One of the world’s premier art museums, the Honolulu Museum of Art presents international caliber special exhibitions and features a collection that includes Hokusai, van Gogh, Gauguin, Monet, Picasso and Warhol, as well as traditional Asian and Hawaiian art.

Located in two of Honolulu’s most beautiful buildings, visitors enjoy two cafés, gardens, and films and concerts at the theater.

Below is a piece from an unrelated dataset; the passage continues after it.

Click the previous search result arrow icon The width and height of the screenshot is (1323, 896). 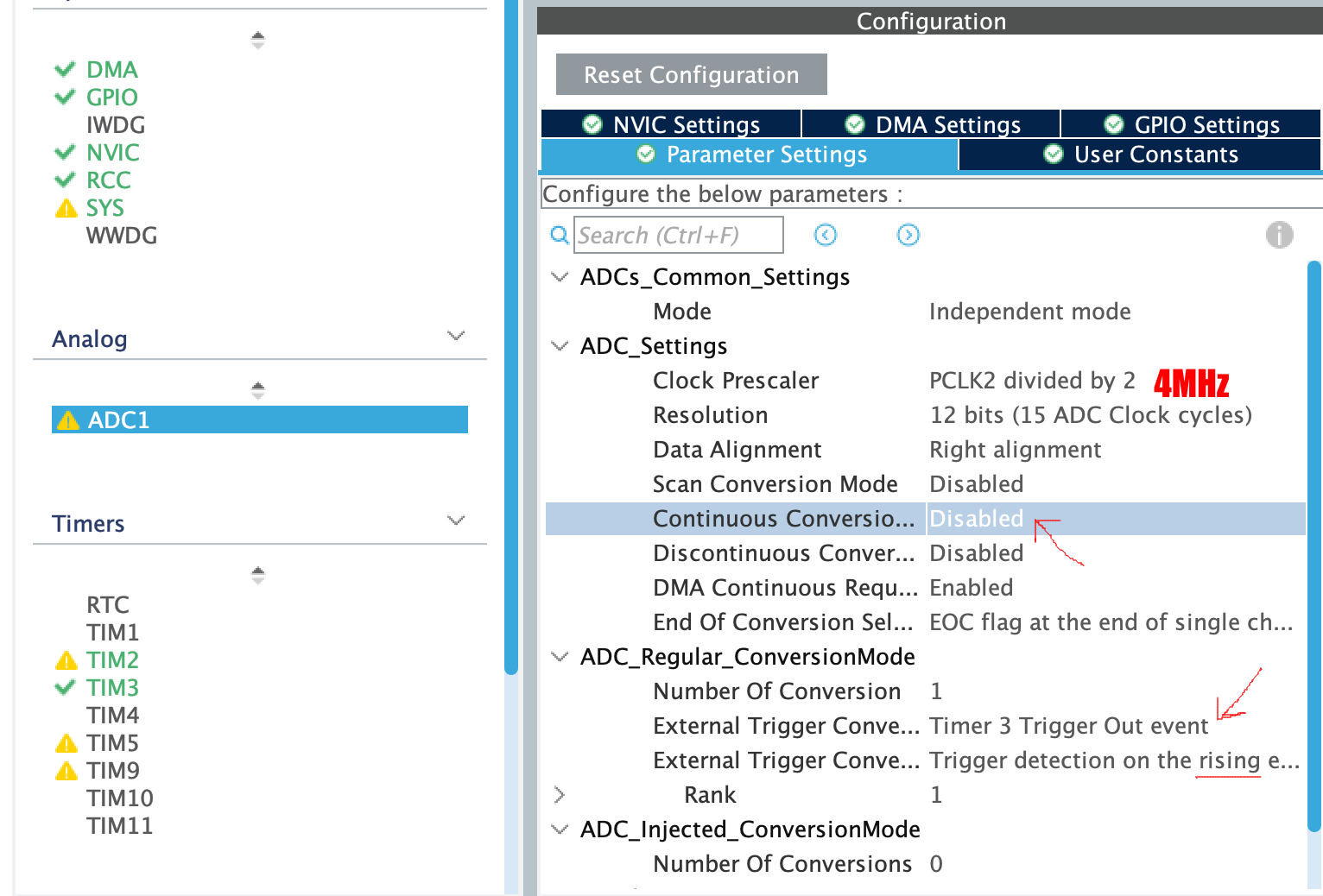pyautogui.click(x=826, y=235)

The museum is dedicated to bringing together great art and people to create a more harmonious, adaptable, and enjoyable society in Hawai’i.

Locations:

Honolulu Museum of Art: 900 S. Beretania Street
Honolulu Museum of Art Spalding House: 2411 Makiki Heights Drive
Honolulu Museum of Art School: 1111 Victoria Street
Honolulu Museum of Art at First Hawaiian Center: 999 Bishop Street
Honolulu Museum of Art Doris Duke Theatre: 901 Kinau Street (at rear of museum)

Hours:

Honolulu Museum of Art: Tues–Sun 10 am–4:30pm; closed Monday.

Honolulu Museum of Art Spalding House: Tues–Sun 10am–4pm; closed Monday.

Admission (permits entry to both museums on the same day):

$20 general admission; $10 Hawai‘i residents and active duty military living in Hawai‘i; children 18 and under are free.